Bisphosphonate prodrugs utilizing endogenous carriers
Targeting of therapeutic agents to a specific site, as well as controlling the rate and time of release, has been intensively investigated and established over the last decades. These studies concerning drug delivery systems led to the formulation of several products that can improve the diffusion across the barriers after drug administration.
For this purpose, the development of strategies of novel drug delivery systems for bisphosphonates had taken hold to improve both the bioavailability and safety. Firstly, they have been used for over a century in the branch of industry and later, in the 1960s, in medicine. Bisphosphonates are synthetic compound analogs to the naturally occurring pyrophosphates. They are characterized by two phosphate groups bound to the same carbon atom, a ‘P-C-P’ moiety, and two functional groups R1 and R2. Mainly, bisphosphonates are effective inhibitors of bone resorption due to calcium disorders, such as osteoporosis, Paget’s disease, hypercalcemia of malignancy, multiple myeloma, and bone metastasis. Generally, they can be classified into two groups according to their mechanism of action: non-nitrogen containing bisphosphonates and nitrogen containing bisphosphonates.
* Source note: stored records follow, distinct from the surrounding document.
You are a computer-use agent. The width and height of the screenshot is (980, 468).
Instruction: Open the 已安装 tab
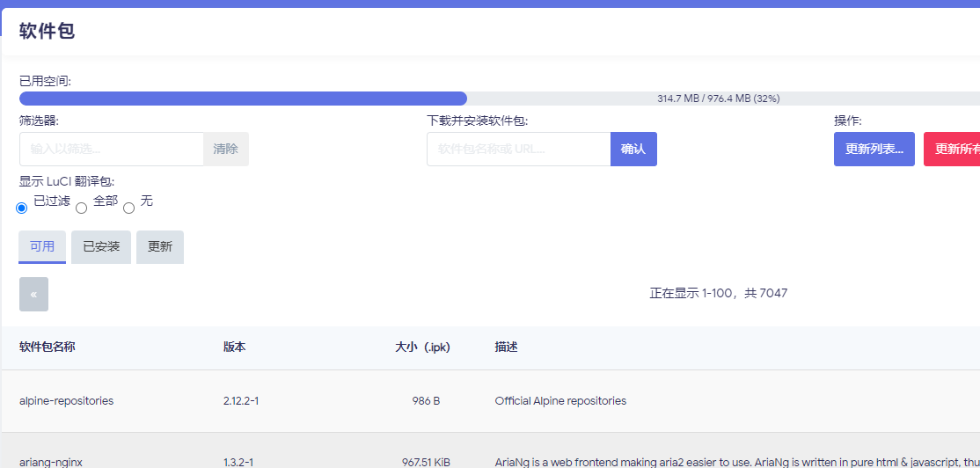[x=101, y=247]
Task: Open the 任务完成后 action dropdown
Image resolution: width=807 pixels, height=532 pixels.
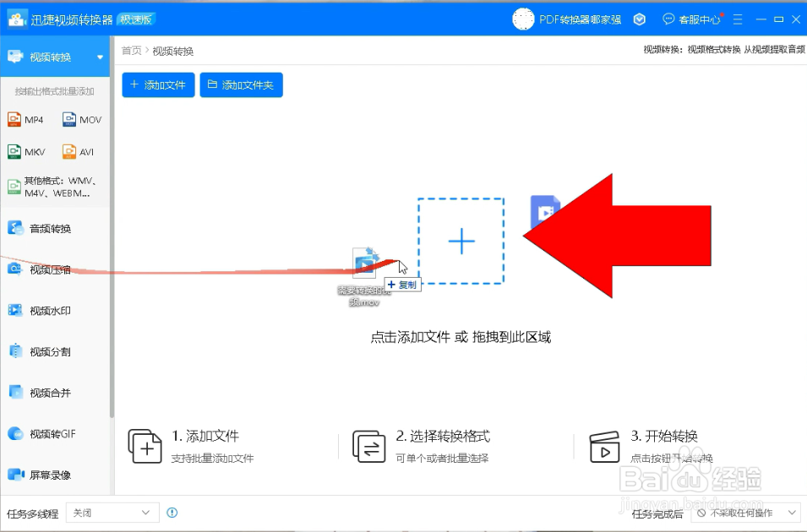Action: (744, 513)
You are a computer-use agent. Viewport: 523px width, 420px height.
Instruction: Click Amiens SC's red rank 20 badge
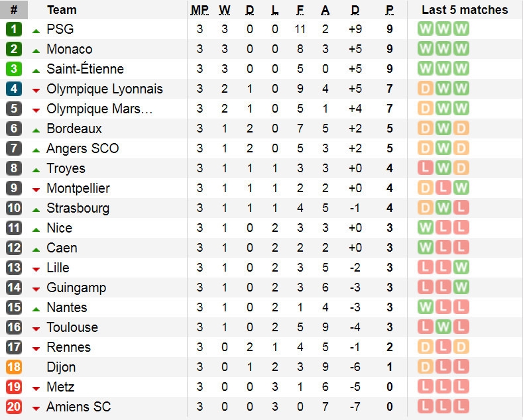[x=14, y=407]
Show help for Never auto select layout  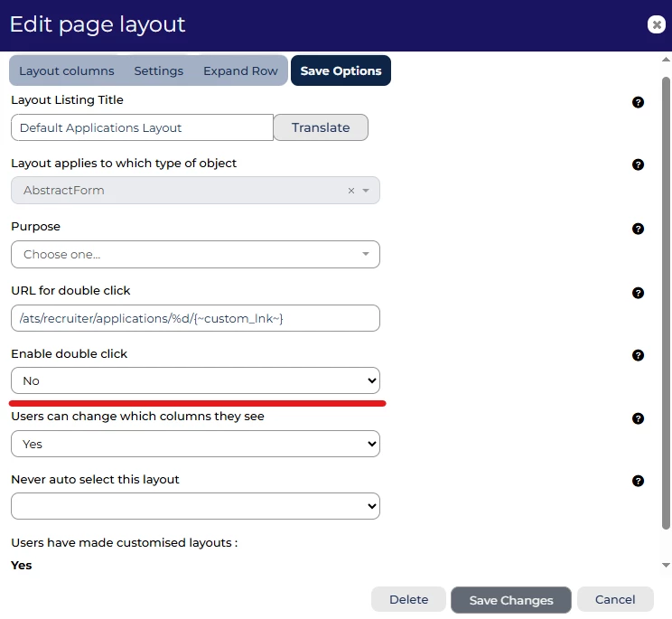(638, 481)
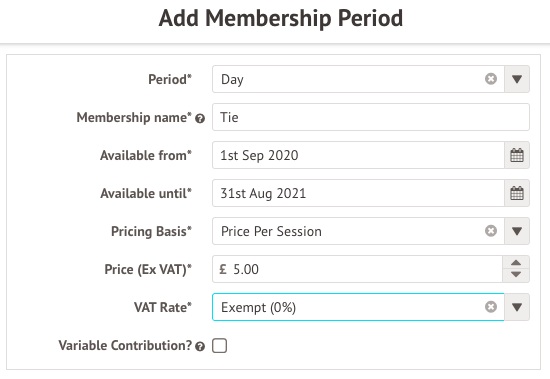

However, the therapeutic use of bisphosphonates is restricted by their poor oral bioavailability (less than 1%) due either to their hydrophilic properties and to the bulky and charged phosphonate groups. In order to overcome these issues and enhance the intestinal permeability of bisphosphonates, a prodrug design approach has been evaluated for these compounds. In the literature review of this thesis an overview of some of the available synthetic strategies, which involve the modification of the functional groups with a bioreversible promoiety according to the desired properties in the compound, is presented.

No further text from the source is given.